Former JCA presidents Karl Fuller, Nehemiah “Miah” Bailey and Valarie Steele were in the audience that also included former Consul General Stewart Stephenson who is vacationing in Toronto.
Current JCA president Audrey Campbell said the organization is proud of its accomplishments and the services it has provided for the Black community for nearly five decades.
“The hundreds of thousands of lives that we have impacted through our social services programs, the many scholarships we have presented to assist with educational pursuits, the Saturday Morning tutorials for students in the core subjects, Math and English, and our mentorship and employment programs in addition to advocating on behalf of our citizens at all levels of government are things we are proud of,” said Campbell.
“We have kept our core values of supporting families and building communities while still promoting our culture in Canada…
“As Jamaica and the JCA move forward on (the) exciting journey towards our 50th anniversary, I encourage anyone that is not a member to join us as we continue to build on the great legacy of our founders and the commitment of the members of this much loved and respected organization.”
Consul General George Ramocan acknowledged the impact Jamaicans are making in Canada and read a message sent by Prime Minister Bruce Golding.
“Despite all of our challenges, we have been blessed,” said Golding. “Though we are small, we have made a significant impact on the world. Our music, our prowess in sport, our cuisine, our attractiveness to visitors, and the respect we have earned in the important countries of the world are among the attributes that make us a proud nation.”
Ontario Minister of Health Promotion and Sport, Margarett Best and York West MPP Mario Sergio, also delivered greetings.
“You have come a long way since 1962 and we are very grateful to have your association in this riding,” said Sergio.
Lifetime awards were presented to Beryl Nugent, Joyce Myers and Eulalee Smith while the 25-year service award recipient was Cyndi Anderson. JCA vice-president Dr. Sylvanus Thompson was the winner of the Volunteer of the Year award; assistant secretary Janet Samms was presented with the President’s award and Dominican-born Francis Jeffers, who two decades ago created the Visions of Science Network for Learning to encourage Blacks and other under-represented young people to aspire to careers in science, math and technology, was the recipient of the Community Service award.

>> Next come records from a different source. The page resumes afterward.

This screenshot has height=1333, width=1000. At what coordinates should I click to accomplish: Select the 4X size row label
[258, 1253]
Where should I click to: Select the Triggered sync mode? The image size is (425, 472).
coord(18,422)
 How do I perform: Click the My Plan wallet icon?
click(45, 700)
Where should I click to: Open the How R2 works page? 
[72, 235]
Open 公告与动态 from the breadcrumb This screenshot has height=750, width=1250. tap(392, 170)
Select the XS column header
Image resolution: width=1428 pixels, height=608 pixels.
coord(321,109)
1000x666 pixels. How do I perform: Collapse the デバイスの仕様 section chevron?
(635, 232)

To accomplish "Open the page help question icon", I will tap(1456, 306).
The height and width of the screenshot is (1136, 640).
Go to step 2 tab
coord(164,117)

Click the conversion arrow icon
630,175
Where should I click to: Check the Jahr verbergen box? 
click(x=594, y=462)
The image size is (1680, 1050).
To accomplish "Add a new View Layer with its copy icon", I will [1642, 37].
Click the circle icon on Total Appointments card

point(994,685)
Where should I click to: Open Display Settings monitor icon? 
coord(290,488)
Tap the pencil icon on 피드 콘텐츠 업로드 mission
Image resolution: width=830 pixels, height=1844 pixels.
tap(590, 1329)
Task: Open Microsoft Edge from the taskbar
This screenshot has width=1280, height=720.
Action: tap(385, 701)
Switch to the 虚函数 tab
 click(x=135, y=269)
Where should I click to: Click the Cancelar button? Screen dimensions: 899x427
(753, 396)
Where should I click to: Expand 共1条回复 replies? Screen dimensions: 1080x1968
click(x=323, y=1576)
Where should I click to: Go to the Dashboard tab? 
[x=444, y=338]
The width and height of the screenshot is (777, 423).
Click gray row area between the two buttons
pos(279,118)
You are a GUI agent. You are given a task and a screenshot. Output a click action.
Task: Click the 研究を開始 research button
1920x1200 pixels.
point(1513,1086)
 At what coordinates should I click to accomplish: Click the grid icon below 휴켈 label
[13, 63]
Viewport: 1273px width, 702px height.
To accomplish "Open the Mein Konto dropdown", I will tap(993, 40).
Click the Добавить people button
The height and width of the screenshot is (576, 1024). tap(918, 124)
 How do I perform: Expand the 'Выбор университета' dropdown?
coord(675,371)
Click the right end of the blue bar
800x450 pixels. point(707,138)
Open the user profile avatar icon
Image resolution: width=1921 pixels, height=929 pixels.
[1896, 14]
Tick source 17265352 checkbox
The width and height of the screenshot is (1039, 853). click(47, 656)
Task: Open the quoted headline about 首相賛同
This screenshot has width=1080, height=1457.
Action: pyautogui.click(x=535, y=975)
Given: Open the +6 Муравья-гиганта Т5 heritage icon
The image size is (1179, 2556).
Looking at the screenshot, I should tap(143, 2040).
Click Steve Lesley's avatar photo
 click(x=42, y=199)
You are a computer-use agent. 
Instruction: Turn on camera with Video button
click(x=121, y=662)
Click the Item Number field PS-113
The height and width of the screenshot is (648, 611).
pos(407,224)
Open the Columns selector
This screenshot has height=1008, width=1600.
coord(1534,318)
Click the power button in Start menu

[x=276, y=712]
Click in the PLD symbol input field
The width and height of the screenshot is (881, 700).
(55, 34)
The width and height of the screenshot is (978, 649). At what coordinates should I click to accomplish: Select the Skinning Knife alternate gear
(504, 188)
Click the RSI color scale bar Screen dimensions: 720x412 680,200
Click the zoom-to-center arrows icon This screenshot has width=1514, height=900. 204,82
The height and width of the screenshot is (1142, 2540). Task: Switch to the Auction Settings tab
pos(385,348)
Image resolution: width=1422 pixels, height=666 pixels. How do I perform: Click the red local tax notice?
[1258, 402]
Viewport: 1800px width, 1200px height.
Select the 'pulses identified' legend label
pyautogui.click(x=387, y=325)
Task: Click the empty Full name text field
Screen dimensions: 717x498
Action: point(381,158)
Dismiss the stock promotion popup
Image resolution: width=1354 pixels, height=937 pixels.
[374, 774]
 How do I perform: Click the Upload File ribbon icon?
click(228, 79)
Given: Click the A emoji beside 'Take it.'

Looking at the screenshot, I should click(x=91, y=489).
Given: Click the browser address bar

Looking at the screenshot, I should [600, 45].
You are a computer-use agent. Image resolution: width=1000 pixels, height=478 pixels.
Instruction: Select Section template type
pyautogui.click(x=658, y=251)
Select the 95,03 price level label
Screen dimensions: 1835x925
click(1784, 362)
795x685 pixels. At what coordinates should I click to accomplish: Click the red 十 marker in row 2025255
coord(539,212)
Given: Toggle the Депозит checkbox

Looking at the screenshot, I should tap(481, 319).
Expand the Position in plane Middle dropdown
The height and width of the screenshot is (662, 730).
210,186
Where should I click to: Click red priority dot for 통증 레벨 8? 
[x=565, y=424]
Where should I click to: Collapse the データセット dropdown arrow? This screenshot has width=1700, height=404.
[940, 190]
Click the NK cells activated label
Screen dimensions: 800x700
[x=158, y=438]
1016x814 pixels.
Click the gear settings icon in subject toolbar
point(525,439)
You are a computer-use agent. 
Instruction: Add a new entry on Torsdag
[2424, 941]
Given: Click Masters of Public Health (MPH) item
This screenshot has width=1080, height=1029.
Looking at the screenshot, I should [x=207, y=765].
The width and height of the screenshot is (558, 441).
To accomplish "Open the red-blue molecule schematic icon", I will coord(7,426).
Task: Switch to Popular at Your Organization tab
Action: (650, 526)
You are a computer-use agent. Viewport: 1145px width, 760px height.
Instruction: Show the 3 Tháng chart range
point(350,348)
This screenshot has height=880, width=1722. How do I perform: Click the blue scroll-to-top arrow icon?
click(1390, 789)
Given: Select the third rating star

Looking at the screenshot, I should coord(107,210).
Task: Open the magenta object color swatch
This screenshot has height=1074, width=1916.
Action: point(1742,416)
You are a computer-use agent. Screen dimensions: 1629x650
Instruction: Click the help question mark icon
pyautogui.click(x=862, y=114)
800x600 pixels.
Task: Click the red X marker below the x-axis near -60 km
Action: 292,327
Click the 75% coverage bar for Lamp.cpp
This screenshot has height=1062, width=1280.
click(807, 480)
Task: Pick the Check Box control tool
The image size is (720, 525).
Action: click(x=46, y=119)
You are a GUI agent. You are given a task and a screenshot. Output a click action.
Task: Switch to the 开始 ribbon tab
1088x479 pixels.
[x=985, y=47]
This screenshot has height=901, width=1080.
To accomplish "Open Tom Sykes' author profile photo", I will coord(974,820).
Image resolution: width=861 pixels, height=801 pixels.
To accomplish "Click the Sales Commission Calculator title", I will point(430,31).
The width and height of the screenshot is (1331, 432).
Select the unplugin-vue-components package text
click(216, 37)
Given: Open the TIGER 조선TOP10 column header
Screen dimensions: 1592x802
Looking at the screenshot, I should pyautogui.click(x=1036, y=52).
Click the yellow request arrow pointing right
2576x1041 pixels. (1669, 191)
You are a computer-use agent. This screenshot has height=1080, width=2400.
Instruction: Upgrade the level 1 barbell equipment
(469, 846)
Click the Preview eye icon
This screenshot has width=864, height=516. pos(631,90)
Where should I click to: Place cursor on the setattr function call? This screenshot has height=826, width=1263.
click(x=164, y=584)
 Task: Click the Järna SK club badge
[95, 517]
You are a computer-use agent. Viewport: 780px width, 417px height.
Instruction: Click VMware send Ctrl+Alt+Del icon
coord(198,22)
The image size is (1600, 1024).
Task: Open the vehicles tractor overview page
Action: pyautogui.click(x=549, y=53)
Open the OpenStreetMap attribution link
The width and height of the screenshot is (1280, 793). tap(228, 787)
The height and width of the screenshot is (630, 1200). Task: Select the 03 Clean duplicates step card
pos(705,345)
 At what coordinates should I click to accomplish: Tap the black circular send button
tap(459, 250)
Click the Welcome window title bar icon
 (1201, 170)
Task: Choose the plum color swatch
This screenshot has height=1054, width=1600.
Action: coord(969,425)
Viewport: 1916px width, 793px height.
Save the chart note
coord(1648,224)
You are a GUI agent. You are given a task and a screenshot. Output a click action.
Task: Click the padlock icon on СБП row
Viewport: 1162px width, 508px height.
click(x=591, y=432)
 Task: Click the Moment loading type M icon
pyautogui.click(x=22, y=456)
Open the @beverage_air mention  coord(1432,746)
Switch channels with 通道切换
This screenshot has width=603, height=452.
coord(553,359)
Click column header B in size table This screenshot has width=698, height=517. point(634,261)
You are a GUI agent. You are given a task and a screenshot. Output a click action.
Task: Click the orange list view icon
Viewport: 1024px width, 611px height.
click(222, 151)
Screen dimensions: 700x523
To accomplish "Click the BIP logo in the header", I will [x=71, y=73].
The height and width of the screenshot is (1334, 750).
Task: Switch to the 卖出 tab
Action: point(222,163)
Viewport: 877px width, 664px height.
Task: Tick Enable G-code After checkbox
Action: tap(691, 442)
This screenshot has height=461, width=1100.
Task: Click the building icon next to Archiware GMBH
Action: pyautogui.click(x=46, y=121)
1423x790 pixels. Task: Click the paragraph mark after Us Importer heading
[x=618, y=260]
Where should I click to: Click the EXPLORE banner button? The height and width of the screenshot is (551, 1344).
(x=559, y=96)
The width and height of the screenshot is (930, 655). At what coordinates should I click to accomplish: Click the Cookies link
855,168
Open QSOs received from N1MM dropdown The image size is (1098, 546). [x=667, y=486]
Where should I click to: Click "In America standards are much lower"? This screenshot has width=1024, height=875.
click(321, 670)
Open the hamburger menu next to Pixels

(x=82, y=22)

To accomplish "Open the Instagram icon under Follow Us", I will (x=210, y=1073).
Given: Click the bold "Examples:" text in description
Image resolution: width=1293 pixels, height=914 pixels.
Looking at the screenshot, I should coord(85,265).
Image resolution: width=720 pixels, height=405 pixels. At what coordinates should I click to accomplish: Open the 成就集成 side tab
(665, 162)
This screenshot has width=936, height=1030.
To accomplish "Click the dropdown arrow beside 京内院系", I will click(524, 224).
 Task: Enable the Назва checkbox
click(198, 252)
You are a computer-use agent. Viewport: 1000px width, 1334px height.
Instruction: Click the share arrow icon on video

MicroSkills executive director and community leader Kay Blair was presented with the Outstanding Achievement Award.
“I have had a lot of awards before, but to be recognized by your own is really significant,” said Blair who was recently appointed chair of the William Osler Health System’s board of directors. “It means that I have a community behind me that supports my success and really feels proud of my accomplishments.”